Face à cet échec, la junte semble avoir choisi une solution de dernier recours : tendre la main à ceux qu’elle n’a pas réussi à vaincre. Selon les autorités, ces ex-combattants auraient “choisi la paix” et renoncé à la violence. Ils ont reçu une brève formation militaire avant d’être intégrés comme soldats. Mais cette stratégie interroge : peut-on transformer en quelques semaines un homme qui a tué, pillé et terrorisé les populations ?
Dans le même temps, les chefs de groupes djihadistes continuent d’appeler à la guerre. L’un d’entre eux a récemment déclaré que « les soldats du Niger sont des infidèles » et que « ceux qui les rejoignent iront en enfer ». Ces propos montrent que la radicalisation reste bien ancrée.

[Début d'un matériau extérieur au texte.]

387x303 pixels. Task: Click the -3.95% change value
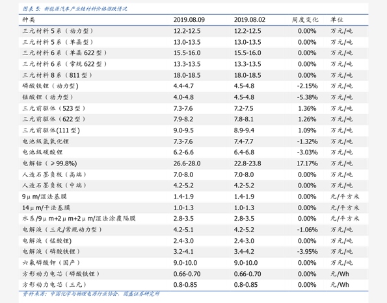307,252
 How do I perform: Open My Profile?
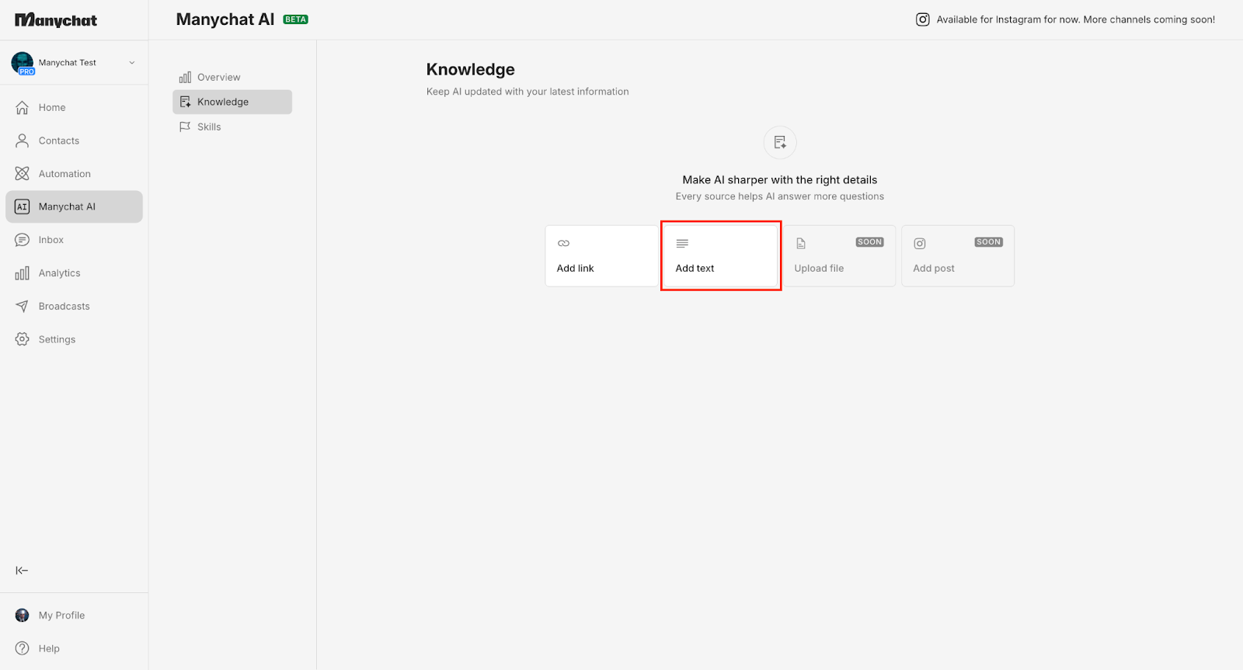point(61,616)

Des contradictions qui dérangent
Le paradoxe est frappant. Depuis plusieurs mois, Niamey accuse son voisin, le Bénin, d’être une “base arrière du terrorisme”. Mais pendant que le régime multiplie les accusations contre l’extérieur, il ouvre ses portes aux anciens ennemis de l’intérieur. Les repentis enrôlés dans l’armée reçoivent un salaire, un uniforme et une légitimité. Ceux qui ne rejoignent pas les rangs bénéficient de “kits d’accompagnement” pour ouvrir un commerce ou démarrer une activité génératrice de revenus.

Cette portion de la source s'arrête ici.